04 Dec How and When to Sign up for Your Medicare Benefits
Signing up for Medicare
In most cases, you have several ways to sign up for Original Medicare benefits.
- Apply on the Social Security website. www.ssa.gov
- Visit your local Social Security office-NOTE this has not been an option for many months now, SSA has eliminated face to face meetings.
- Call Social Security at 1-800-772-1213 (TTY: 1-800-325-0778)
- If you worked for a railroad, call the Railroad Retirement Board at 1-877-772-5772
- Complete an Application for Enrollment in Part B (CMS-40B)– If you have had an Employer Group Plan since the month of your 65th birthday.
What Is a Medicare Initial Enrollment Period (IEP)?
You can sign up for Medicare during your seven-month Initial Enrollment Period (IEP), which begins three months before you turn 65, includes your birth month and continues for another three months.
If you’ve turned 65 or within your IEP and are already receiving Social Security benefits, the Social Security Administration will notify you if you’ve been automatically enrolled in Original Medicare.
Original Medicare Part A and Part B
If you’re 65 years or older and are a citizen or permanent resident of the U.S., you’re likely eligible for premium-free Medicare Part A (hospital insurance), assuming that you paid enough Medicare taxes (10 years’ worth) while working.

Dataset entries

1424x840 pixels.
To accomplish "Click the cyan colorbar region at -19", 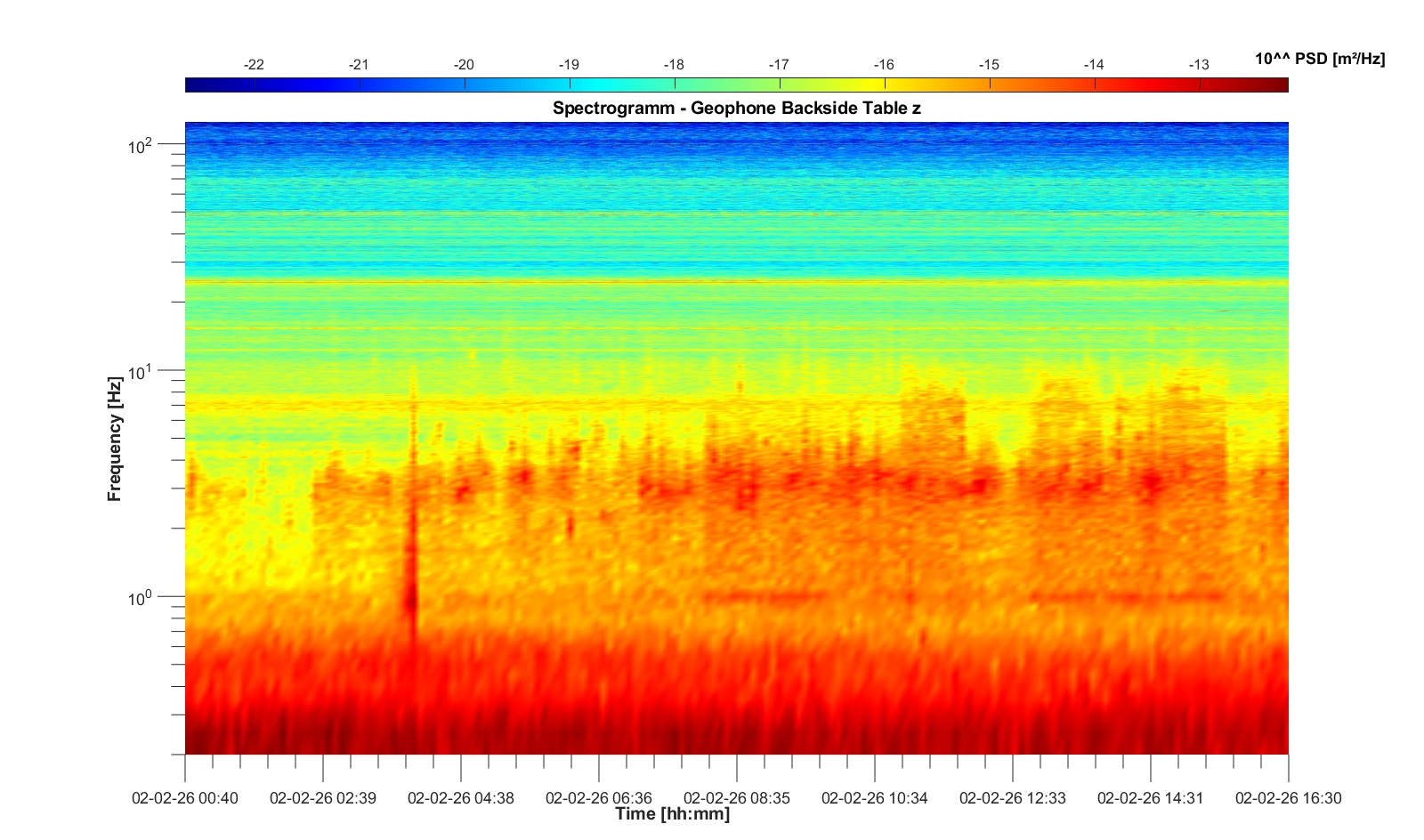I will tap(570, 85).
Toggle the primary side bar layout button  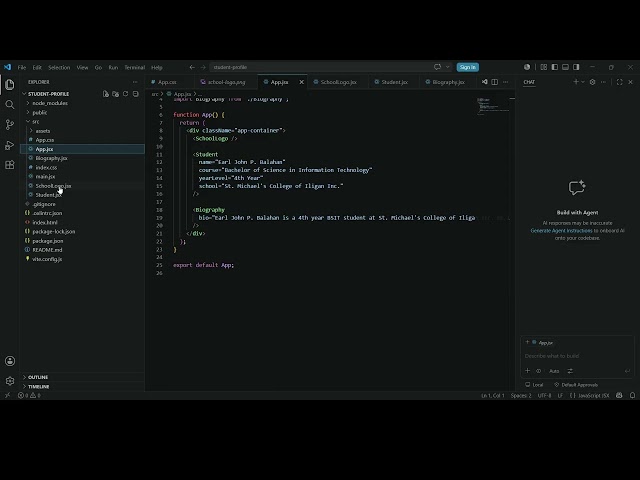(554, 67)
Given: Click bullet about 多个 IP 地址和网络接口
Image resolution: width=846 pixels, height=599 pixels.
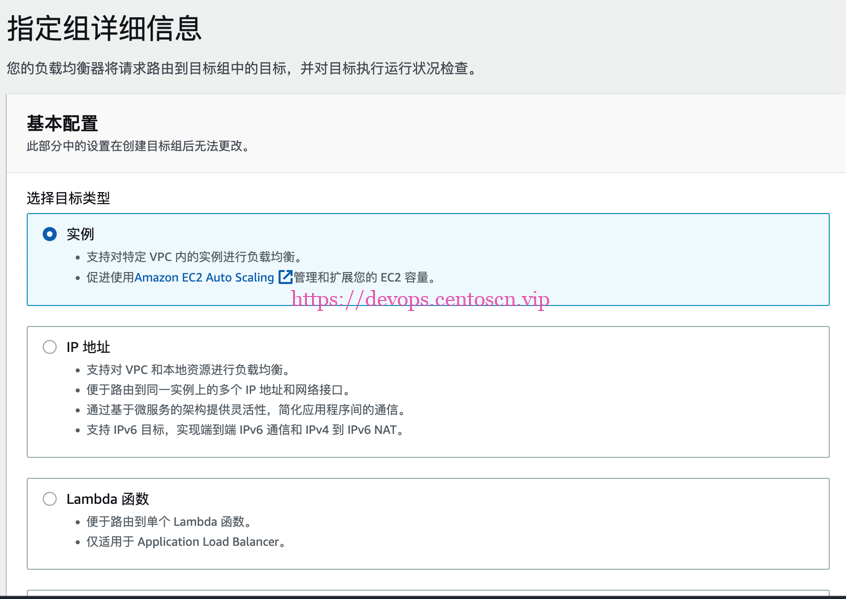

...

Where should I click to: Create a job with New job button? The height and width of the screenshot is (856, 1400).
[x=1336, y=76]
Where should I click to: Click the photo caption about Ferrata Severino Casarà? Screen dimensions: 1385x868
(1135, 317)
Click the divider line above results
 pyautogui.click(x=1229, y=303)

[To do]
(1) Translate this sentence from the Medicare sign-up text into Spanish: "In most cases, you have several ways to sign up for Original Medicare benefits."
(2) Pick up the Medicare sign-up text right after its last sentence and keep writing it.

[Responses to the exercise]
(1) En la mayoría de los casos, usted tiene varias formas de inscribirse en los beneficios de Medicare Original.

(2)
Medicare Part B (medical insurance) requires paying a premium, and you therefore have the option to decline coverage. However, if you decide later that you do want Medicare Part B, you may have to pay a penalty for as long as you have it.
You may also be eligible to sign up during a Special Enrollment Period if you are eligible.
If you don’t sign up during your Initial Enrollment Period and don’t qualify for special enrollment, you can sign up for either Medicare Part A or Part B during a General Enrollment Period, which runs each year from January 1 to March 31.
Keep in mind your coverage won’t begin until July 1 of that year, and you may be subject to late enrollment penalties if you wait too long.